### [Dati di origine]
((

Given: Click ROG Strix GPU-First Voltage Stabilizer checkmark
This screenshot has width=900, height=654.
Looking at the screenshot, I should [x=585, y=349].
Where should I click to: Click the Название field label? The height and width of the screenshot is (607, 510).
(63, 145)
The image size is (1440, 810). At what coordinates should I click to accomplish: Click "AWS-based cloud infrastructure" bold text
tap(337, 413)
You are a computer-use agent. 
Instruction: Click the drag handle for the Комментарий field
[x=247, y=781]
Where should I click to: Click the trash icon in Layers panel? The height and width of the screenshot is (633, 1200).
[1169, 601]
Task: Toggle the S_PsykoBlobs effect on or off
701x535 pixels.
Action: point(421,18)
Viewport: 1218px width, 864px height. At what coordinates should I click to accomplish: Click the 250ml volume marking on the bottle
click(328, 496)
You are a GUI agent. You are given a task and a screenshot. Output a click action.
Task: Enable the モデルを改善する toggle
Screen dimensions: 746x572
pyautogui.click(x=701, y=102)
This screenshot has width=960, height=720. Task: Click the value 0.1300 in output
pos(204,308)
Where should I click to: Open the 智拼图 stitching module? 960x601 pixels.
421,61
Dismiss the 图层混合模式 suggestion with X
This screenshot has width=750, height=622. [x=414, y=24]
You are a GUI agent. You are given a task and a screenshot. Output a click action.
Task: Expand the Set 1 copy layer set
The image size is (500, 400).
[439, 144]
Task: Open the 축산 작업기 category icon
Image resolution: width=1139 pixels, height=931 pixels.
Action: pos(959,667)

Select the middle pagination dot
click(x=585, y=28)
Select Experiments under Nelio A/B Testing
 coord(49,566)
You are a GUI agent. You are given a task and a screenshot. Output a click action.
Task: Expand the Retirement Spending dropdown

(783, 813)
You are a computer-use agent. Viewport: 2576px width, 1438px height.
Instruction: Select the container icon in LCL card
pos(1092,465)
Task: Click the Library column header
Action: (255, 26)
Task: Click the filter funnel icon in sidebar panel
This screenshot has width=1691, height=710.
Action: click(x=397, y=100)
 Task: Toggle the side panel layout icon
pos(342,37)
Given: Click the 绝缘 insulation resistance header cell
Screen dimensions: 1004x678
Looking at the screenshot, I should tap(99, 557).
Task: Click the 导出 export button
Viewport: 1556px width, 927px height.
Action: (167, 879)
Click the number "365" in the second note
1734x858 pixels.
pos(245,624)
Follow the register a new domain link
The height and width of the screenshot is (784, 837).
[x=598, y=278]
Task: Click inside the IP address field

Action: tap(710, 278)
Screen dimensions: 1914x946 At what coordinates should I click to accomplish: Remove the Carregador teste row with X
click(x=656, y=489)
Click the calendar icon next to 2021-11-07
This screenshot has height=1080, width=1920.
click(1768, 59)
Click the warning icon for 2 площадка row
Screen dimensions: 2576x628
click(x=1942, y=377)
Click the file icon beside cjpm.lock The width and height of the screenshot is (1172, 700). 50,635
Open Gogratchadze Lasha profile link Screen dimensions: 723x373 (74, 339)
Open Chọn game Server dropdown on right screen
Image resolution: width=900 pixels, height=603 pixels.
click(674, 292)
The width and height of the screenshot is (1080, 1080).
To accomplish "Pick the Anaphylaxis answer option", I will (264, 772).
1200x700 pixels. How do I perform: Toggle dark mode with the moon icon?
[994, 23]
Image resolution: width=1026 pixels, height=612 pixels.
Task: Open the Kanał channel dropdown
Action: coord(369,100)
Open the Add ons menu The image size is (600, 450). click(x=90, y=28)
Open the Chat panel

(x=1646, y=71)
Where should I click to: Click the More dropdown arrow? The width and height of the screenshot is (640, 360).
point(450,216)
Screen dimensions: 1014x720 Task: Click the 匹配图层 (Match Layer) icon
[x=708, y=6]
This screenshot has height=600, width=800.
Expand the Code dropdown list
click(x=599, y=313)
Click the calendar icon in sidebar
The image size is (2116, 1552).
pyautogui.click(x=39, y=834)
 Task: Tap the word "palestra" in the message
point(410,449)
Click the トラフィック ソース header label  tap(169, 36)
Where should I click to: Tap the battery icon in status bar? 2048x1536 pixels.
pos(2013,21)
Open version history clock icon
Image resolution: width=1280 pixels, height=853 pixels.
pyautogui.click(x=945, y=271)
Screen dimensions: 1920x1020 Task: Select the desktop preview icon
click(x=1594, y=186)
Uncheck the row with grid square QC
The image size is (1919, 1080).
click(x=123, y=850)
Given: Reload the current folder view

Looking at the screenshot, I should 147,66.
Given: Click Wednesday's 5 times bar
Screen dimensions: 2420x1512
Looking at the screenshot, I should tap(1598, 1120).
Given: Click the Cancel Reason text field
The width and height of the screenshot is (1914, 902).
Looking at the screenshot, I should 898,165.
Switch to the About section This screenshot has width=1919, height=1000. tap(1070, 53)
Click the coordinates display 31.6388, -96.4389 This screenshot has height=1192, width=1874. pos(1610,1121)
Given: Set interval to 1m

))

Conta le righe riportate sopra in cui compare la stringa "Viewport", distinguendo tra maiuscole e minuscole. Scrivi soltanto il numero.

### [La risposta]
3